Sans-abri à Paris

Ils vivent et dorment sur un carré de mousse, sur le trottoir, devant une station Autolib. Nous sommes aux abords du métro Plaisance, dans le paisible XIVe arrondissement de Paris.  Un mini-poste de radio diffuse les tubes de Rihanna, une assiette blanche est posée sur le macadam, saupoudrée de monnaie cuivrée. Il fait frisquet. Bibi arbore un pull-over élimé, une coupe à la garçonne, de beaux yeux verts sur un visage très rond. Dodo porte une casquette Mercedes, une barbe blanche sur une peau sèche et rouge. Dès le matin, cramponné à son fauteuil roulant, Dodo sirote son rosé. L’homme a perdu sa jambe droite dans un accident de RER en 2010 “après une bousculade”. Pour calmer la douleur, il prend des cachets d’aspirine, “mais de la forte, codéinée à 400 mg”. Même s’il ne marche quasiment pas, Dodo nous montre cette prothèse qu’il garde sous le genou en permanence, même la nuit. “Il y a de la choure parfois, c’est un peu risqué de l’enlever”.

Les deux amis – peut-être sont-ils en couple – goûtent peu aux hébergements pour sdf. “Souvent les types du Samu social s’arrêtent ici et me proposent une place en foyer d’urgence. Ils sont bien gentils c’est vrai, mais j’ai tellement de sacs à trimballer, de la nourriture. Si je veux retourner faire la manche, comment je fais?”

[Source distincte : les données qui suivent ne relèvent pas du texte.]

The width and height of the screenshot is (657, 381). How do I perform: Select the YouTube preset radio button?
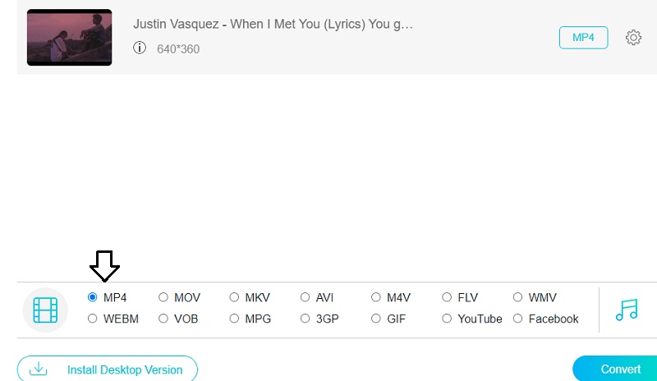click(447, 319)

Un grand échalas aux cheveux bruns est assis derrière, sous un arbre et nous observe en silence. C’est Nouri. “Attention, moi je ne vis pas dans la rue. Mais j’ai du temps libre, alors je viens partager du tabac à rouler, une bière, avec Dodo et Bibi. Et je mets des tartes à ceux qui leur manquent de respect”. Me voilà prévenu. Nouri propose de couper un peu leur matelas, en arrondi. Afin qu’ils puissent tenir dans la tente “duo” de Dodo, celle qu’il faudra bientôt sortir avec l’arrivée du froid.

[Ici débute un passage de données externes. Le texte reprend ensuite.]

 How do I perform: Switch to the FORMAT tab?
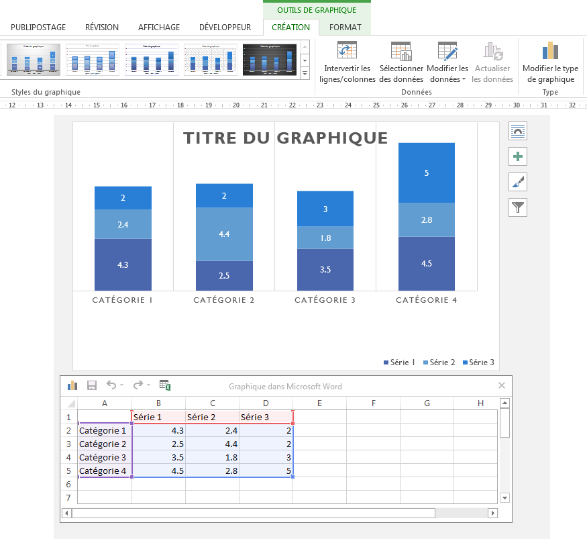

Bibi s’attarde sur une rencontre désagréable, qu’elle n’attendait pas. “Tout à l’heure, une dame qui marchait vers l’hôpital Saint-Joseph s’est arrêtée devant mois. Elle répétait qu’elle avait été alcoolique, toxico même, et qu’elle s’en était sortie. Elle m’a engueulé parce que j’avais une bière à la main, et une cigarette. Elle disait que je ne voulais pas m’en sortir, qu’elle avait des billets de dix dans la poche mais qu’elle ne me donnerait rien. Elle parlait toute seule, sans s’arrêter. Je crois que cette dame avait juste envie de se défouler”. Bibi, son moment préféré, c’est le mercredi, à 11h. “C’est l’heure de la Mobil’douche. Je prends une douche chaude dans un camping-car tenu par des bénévoles, une dame me donne des protections et on papote pendant une heure”.

La question qui tue: j’ai finalement demandé pourquoi Dodo dormait dans la rue. Il a soupiré. Puis il m’a expliqué qu’il avait trois assistantes sociales et qu’aucune n’était fichue de lui donner une pièce à lui. “Alors que je vois des familles arriver de l’étranger et s’installer ici, sur un trottoir avec leurs gosses. Une semaine plus tard, la mairie leur trouve un appartement, comme ça. C’est incompréhensible” lance-t-il, amer. Dodo a une fille à Lorient. “Elle vit bien, je ne veux pas l’embêter. Et puis ça serait trop compliqué pour moi d’aller là-bas. Faudrait que je récupère des papiers, tout ça…”.